# Passage provided
The most important aspect of the new diploma proposals is not whether they replace A-levels or GCSEs, but what they tell us about the diploma. Ed Balls, the Schools Secretary, does not want vocational courses to continue to be second best to academic studies. Like Sir Mike Tomlinson, who produced his report on the future of 14 to 19 qualifications in 2004, and many other educationists and employers, the Secretary of State wants to raise the esteem of vocational qualifications, if not to parity with academic studies, then at least to the same division.

Tomlinson's proposals would have subsumed A-levels and GCSEs into the diploma. Balls, however, has put the diplomas alongside the traditional qualifications, so that their status is raised. The new diplomas are a step in the direction of parity of esteem between the academic and the vocational.

They are also a step on the road towards a coherent, unified system of qualifications, from which 14- and 16-year-olds will make a choice of course. Only by making all these courses worthwhile – and seen to be of similar status – will the Government persuade all young people to stay in full-time education or training until the age of 18, on which we can expect a draft Bill in the forthcoming Queen's Speech.

A little-noticed part of Ed Balls' announcement was his decision to scrap the 2008 review of A-levels, which had been promised by the former Education Secretary Ruth Kelly in her half-hearted response to the Tomlinson report. The real driver behind the decision in early 2005 to keep A-levels and GCSEs separate from the diplomas was not Kelly, but Tony Blair who, when shown the Tomlinson recommendations, decided that middle Britain would want A-levels to be retained.

# Work instructions
1) In the passage on the new diploma proposals, rewrite the part starting at "Tomlinson's proposals would" and ending at "forthcoming Queen's Speech.", substituting "vocational diplomas" for each "diplomas".
2) Name every person mentioned by name in the passage on the new diploma proposals.

# Dataset content
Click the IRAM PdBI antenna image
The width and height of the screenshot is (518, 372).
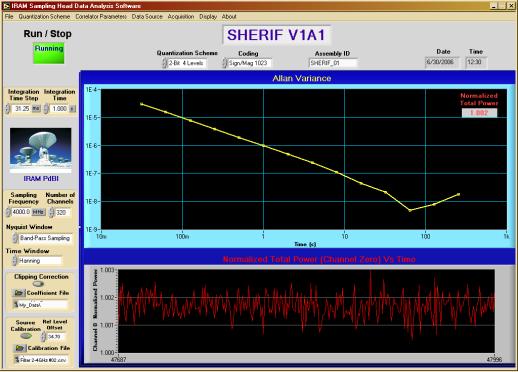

# Answers for the exercise
1)
Tomlinson's proposals would have subsumed A-levels and GCSEs into the diploma. Balls, however, has put the vocational diplomas alongside the traditional qualifications, so that their status is raised. The new vocational diplomas are a step in the direction of parity of esteem between the academic and the vocational.

They are also a step on the road towards a coherent, unified system of qualifications, from which 14- and 16-year-olds will make a choice of course. Only by making all these courses worthwhile – and seen to be of similar status – will the Government persuade all young people to stay in full-time education or training until the age of 18, on which we can expect a draft Bill in the forthcoming Queen's Speech.

2) Ed Balls, Sir Mike Tomlinson, Ruth Kelly, Tony Blair